Latest revision as of 18:41, 9 June 2018

Problem

[asy] draw(arc((0,-1),2,30,150),dashed+linewidth(.75)); draw((-1.7,0)--(0,0)--(1.7,0),dot); draw((0,0)--(0,.98),dot); MP("A",(-1.7,0),W);MP("B",(1.7,0),E);MP("M",(0,0),S);MP("C",(0,1),N); [/asy]

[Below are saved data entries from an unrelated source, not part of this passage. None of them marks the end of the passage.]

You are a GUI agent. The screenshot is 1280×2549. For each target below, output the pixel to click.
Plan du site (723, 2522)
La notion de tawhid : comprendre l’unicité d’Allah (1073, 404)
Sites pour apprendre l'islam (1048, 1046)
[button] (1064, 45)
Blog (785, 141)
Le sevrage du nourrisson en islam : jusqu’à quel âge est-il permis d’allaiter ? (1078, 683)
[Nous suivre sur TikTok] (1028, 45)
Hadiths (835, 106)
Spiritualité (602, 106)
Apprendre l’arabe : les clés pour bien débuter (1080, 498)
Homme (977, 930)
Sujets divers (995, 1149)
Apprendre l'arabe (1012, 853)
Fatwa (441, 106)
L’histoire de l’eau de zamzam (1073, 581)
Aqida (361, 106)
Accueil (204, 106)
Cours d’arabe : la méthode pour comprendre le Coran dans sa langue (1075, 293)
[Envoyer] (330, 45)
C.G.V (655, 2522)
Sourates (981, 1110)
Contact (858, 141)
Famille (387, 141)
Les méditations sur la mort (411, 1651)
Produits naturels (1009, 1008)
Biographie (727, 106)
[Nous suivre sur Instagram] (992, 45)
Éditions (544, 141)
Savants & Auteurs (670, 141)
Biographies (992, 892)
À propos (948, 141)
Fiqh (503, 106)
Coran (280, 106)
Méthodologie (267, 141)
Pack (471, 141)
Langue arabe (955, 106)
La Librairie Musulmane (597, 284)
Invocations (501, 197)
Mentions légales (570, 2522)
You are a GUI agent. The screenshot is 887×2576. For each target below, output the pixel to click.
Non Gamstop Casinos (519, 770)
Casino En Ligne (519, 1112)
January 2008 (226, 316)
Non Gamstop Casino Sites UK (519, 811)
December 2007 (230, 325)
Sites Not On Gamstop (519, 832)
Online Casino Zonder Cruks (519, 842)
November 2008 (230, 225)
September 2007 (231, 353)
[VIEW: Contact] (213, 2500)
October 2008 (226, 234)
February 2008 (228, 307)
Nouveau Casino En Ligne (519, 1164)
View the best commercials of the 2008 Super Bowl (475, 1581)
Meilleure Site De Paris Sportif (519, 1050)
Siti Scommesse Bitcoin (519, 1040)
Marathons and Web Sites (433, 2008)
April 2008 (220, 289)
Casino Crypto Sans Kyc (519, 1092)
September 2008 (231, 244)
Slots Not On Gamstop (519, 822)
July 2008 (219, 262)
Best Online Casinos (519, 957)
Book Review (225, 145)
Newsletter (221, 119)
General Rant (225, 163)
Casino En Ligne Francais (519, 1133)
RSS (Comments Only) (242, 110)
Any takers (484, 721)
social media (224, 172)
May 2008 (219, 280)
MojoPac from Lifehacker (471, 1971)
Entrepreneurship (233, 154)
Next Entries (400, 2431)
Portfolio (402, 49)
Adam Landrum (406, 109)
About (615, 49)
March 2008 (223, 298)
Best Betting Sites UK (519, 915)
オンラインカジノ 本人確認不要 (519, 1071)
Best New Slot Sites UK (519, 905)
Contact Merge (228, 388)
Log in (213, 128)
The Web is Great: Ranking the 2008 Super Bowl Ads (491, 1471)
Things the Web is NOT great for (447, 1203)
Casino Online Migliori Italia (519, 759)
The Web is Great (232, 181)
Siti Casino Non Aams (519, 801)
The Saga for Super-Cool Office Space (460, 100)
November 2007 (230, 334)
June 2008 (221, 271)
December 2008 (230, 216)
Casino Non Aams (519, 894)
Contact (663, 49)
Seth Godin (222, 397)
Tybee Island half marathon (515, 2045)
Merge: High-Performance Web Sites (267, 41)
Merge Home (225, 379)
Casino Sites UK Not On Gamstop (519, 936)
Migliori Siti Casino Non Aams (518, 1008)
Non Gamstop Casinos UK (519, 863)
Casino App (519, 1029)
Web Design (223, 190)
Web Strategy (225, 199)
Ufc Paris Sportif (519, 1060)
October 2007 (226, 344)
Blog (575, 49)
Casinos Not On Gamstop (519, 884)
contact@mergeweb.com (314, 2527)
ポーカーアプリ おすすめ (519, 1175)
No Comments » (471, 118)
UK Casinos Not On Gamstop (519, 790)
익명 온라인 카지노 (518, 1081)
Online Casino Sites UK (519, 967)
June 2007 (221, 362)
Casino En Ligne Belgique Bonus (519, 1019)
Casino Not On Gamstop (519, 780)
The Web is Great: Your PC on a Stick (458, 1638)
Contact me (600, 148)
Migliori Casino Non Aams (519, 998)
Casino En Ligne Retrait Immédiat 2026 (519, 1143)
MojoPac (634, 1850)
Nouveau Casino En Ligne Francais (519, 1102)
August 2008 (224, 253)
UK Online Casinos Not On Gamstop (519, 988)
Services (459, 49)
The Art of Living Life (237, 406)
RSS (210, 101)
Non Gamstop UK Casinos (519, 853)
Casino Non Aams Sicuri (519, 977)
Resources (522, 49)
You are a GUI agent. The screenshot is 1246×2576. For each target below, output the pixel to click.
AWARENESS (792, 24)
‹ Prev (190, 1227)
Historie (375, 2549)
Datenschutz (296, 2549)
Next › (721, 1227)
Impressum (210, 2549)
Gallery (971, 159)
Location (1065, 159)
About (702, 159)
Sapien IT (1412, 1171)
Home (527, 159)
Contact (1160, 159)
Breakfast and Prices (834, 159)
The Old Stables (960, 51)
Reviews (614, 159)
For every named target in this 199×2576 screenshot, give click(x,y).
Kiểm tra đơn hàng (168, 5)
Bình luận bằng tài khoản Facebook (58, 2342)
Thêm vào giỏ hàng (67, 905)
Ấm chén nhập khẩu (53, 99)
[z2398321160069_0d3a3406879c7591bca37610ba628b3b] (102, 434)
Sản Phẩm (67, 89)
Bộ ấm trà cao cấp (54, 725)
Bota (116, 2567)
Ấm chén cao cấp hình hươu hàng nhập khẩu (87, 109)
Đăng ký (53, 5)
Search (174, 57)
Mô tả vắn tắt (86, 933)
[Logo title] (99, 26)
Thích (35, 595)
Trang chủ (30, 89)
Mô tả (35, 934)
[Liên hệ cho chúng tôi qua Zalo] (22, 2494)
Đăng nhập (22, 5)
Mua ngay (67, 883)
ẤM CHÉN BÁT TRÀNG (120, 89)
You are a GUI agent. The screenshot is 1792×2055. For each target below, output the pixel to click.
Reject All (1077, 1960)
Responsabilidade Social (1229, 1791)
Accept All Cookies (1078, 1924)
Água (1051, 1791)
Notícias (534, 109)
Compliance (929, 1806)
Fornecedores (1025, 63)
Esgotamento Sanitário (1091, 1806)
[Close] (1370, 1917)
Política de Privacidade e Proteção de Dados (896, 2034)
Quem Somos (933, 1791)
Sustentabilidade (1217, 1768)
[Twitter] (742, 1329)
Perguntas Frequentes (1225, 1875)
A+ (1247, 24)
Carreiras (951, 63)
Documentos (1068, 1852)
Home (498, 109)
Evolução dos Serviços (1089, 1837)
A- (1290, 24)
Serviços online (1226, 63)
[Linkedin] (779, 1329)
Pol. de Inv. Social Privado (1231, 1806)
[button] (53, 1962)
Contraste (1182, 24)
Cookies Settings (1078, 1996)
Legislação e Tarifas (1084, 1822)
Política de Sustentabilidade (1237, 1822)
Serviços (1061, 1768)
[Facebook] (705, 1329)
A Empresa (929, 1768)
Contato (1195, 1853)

A parabolic arch has a height of $16$ inches and a span of $40$ inches. The height, in inches, of the arch at the point $5$ inches from the center $M$ is:

$\text{(A) } 1\quad \text{(B) } 15\quad \text{(C) } 15\tfrac{1}{3}\quad \text{(D) } 15\tfrac{1}{2}\quad \text{(E) } 15\tfrac{3}{4}$

Solution

Because the arch has a height of $16$ inches, an equation that models the arch is $y = ax^2 + 16$, where $x$ is the horizontal distance from the center and $y$ is the height. The arch has a span of $40$ inches, so the arch meets the ground $20$ inches from the center. That means $0 = 400a + 16$, so $a = -\frac{1}{25}$.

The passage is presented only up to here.